Pourquoi y a-t-il de plus en plus de sans-abri dans les quartiers résidentiels, loin des grands refuges du centre-ville de Montréal ?

Si on regarde de façon globale, selon le dénombrement de 2022, il y a une augmentation de 33 % de l’itinérance visible à Montréal. On constate aussi un appauvrissement dans plusieurs secteurs de la ville ; dans plusieurs arrondissements. Il y a un manque de logements, l’augmentation des loyers, la hausse du coût de la vie. Des personnes s’appauvrissent jusqu’au point de devenir sans-abri. Elles n’ont pas nécessairement l’intention de quitter leur lieu de vie et d’aller dans le centre-ville.

PHOTO OLIVIER JEAN, LA PRESSE

Serge Lareault, commissaire aux personnes en situation d’itinérance à la Ville de Montréal

Historiquement, l’itinérance était au centre-ville ; les grands organismes s’y sont créés. Mais le centre-ville, c’est particulier ; c’est la vie active. C’est aussi le lieu où il y a beaucoup de vente de drogue. Ce n’est pas toutes les personnes de la rue qui ont envie de quitter leur secteur de la ville et de s’en aller vers ces ressources-là. C’est pour ça qu’il faut qu’on parle de plus en plus d’une équité territoriale, c’est-à-dire d’avoir des services un peu partout sur l’île de Montréal pour accommoder ces gens-là. On doit pouvoir offrir des services là où sont les personnes.
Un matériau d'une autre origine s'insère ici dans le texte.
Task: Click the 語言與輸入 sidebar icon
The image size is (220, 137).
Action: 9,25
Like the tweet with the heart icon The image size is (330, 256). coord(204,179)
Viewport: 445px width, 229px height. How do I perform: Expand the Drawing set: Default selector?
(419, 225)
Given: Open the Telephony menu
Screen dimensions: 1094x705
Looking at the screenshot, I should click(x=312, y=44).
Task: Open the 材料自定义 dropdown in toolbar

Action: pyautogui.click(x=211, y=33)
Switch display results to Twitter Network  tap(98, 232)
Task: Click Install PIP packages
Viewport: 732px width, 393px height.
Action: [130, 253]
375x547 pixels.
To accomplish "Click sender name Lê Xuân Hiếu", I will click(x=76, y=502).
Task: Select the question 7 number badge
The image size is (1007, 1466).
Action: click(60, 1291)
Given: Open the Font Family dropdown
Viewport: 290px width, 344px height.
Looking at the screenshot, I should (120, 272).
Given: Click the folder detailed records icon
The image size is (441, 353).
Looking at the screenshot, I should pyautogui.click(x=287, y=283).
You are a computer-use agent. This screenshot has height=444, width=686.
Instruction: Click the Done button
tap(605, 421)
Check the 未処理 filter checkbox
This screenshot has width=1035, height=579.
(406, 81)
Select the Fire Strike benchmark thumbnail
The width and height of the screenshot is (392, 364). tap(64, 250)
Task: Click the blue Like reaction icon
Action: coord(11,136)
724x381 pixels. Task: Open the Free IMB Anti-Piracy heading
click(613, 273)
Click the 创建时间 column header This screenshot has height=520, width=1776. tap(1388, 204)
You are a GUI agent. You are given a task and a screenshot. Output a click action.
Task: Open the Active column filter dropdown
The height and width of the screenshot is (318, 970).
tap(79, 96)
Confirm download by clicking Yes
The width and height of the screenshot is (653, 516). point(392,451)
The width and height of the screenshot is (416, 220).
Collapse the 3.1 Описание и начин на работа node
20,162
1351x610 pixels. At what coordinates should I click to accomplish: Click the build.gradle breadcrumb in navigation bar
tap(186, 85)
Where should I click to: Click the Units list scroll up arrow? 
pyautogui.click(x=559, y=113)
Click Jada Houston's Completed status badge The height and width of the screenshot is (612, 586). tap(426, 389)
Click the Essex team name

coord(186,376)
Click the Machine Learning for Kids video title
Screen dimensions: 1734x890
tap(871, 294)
Qu’est-ce que cela peut créer comme tensions ?

Avec une augmentation de l’itinérance, une hausse des enjeux de santé mentale, la crise des opioïdes – des drogues de plus en plus fortes qui circulent –, cela déstabilise la population. Cette dernière vit un sentiment d’insécurité ; un inconfort aussi. Des gens sont choqués. Ils se disent : « voyons, il faut que l’État s’occupe des personnes », donc ça crée des enjeux de cohabitation. La plupart des personnes de la rue ne sont pas des personnes dangereuses. Ce sont des gens qui sont vulnérables, bien sûr, qui ont des difficultés, mais qui peuvent avoir des comportements qui inquiètent les autres. On doit favoriser la cohabitation, rassurer tout le monde et s’assurer que les services [aux sans-abri] cohabitent bien avec les autres services de proximité comme les commerces.

C’est important en tout cas de faire une place à ces personnes. S’il y a des résidences très proches, des CPE, des écoles, c’est sûr qu’il faut accorder une surveillance importante. Il faut s’assurer que les gens cohabitent bien. On doit aussi s’assurer qu’on est capable de s’occuper des personnes en situation de crise pour qu’elles se conforment aux usages qu’on doit tous avoir ensemble ; même si c’est proche, même si ce n’est pas toujours facile. Puis, ce sont des organisations qui sont récentes [dans les secteurs résidentiels]. Souvent, avec le temps, il y a une amélioration de la cohabitation.

Il faut combattre à la fois les risques d’incivilités, mais aussi le sentiment de peur qui n’est pas toujours justifié. Ce n’est pas simple. C’est pour ça qu’on a créé une équipe comme EMMIS – l’Équipe mobile de médiation et d’intervention sociale – pour justement aider tout le monde, autant les personnes vulnérables que les résidants, à se connaître, à se comprendre et à pouvoir vivre ensemble.

Est-ce unique à Montréal comme phénomène ?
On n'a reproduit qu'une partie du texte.